● **Data to use**

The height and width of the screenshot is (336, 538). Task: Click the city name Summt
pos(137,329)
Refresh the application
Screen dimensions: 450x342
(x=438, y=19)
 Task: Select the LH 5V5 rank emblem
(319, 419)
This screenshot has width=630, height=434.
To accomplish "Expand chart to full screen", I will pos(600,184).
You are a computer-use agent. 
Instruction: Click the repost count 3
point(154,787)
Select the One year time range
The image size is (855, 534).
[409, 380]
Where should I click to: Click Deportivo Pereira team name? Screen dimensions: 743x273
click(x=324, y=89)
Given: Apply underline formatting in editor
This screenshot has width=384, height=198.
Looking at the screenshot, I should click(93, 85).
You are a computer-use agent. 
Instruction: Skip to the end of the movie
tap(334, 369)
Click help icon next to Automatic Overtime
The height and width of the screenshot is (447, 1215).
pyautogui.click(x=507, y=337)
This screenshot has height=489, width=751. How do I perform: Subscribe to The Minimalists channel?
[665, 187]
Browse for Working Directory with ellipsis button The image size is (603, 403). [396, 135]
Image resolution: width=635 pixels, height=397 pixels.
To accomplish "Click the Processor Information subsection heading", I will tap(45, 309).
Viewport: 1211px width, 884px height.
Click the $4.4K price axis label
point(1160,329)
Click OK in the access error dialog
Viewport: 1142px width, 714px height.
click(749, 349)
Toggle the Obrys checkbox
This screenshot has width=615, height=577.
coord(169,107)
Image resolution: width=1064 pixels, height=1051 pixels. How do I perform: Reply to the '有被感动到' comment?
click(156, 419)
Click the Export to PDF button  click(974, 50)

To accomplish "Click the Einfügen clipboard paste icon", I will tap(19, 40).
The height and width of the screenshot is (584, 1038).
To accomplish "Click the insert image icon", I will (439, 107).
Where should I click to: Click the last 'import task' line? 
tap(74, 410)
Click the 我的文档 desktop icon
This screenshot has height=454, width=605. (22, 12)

● **Assignment**
Please repeat the material exactly as it appears above.

● **The answer**
The height and width of the screenshot is (336, 538). Task: Click the city name Summt
pos(137,329)
Refresh the application
Screen dimensions: 450x342
(x=438, y=19)
 Task: Select the LH 5V5 rank emblem
(319, 419)
This screenshot has width=630, height=434.
To accomplish "Expand chart to full screen", I will pos(600,184).
You are a computer-use agent. 
Instruction: Click the repost count 3
point(154,787)
Select the One year time range
The image size is (855, 534).
[409, 380]
Where should I click to: Click Deportivo Pereira team name? Screen dimensions: 743x273
click(x=324, y=89)
Given: Apply underline formatting in editor
This screenshot has width=384, height=198.
Looking at the screenshot, I should click(93, 85).
You are a computer-use agent. 
Instruction: Skip to the end of the movie
tap(334, 369)
Click help icon next to Automatic Overtime
The height and width of the screenshot is (447, 1215).
pyautogui.click(x=507, y=337)
This screenshot has height=489, width=751. How do I perform: Subscribe to The Minimalists channel?
[665, 187]
Browse for Working Directory with ellipsis button The image size is (603, 403). [396, 135]
Image resolution: width=635 pixels, height=397 pixels.
To accomplish "Click the Processor Information subsection heading", I will tap(45, 309).
Viewport: 1211px width, 884px height.
Click the $4.4K price axis label
point(1160,329)
Click OK in the access error dialog
Viewport: 1142px width, 714px height.
click(749, 349)
Toggle the Obrys checkbox
This screenshot has width=615, height=577.
coord(169,107)
Image resolution: width=1064 pixels, height=1051 pixels. How do I perform: Reply to the '有被感动到' comment?
click(156, 419)
Click the Export to PDF button  click(974, 50)

To accomplish "Click the Einfügen clipboard paste icon", I will tap(19, 40).
The height and width of the screenshot is (584, 1038).
To accomplish "Click the insert image icon", I will (439, 107).
Where should I click to: Click the last 'import task' line? 
tap(74, 410)
Click the 我的文档 desktop icon
This screenshot has height=454, width=605. (22, 12)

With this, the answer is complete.